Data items
______________________________
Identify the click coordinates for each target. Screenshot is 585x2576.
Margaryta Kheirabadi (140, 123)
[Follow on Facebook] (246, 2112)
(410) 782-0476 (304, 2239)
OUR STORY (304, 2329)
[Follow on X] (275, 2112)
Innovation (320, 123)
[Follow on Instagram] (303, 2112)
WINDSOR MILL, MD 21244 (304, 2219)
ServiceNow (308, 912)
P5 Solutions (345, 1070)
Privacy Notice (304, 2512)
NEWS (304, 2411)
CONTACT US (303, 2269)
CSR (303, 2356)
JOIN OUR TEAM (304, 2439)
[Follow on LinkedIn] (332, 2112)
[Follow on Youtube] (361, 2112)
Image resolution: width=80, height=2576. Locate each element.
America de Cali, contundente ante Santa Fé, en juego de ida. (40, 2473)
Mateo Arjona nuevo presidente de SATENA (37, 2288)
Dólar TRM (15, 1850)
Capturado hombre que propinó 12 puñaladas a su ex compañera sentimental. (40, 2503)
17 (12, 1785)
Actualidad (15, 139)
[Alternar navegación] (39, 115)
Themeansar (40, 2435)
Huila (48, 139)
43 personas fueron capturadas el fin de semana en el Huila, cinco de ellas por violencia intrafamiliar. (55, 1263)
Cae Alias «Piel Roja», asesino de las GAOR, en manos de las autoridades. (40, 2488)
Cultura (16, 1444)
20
______________________________
Exercise brief: In the data above, repeat exactly each line from the first through the line that contains "ServiceNow (308, 912)", and give nothing else.

Written answer:
Identify the click coordinates for each target. Screenshot is 585x2576.
Margaryta Kheirabadi (140, 123)
[Follow on Facebook] (246, 2112)
(410) 782-0476 (304, 2239)
OUR STORY (304, 2329)
[Follow on X] (275, 2112)
Innovation (320, 123)
[Follow on Instagram] (303, 2112)
WINDSOR MILL, MD 21244 (304, 2219)
ServiceNow (308, 912)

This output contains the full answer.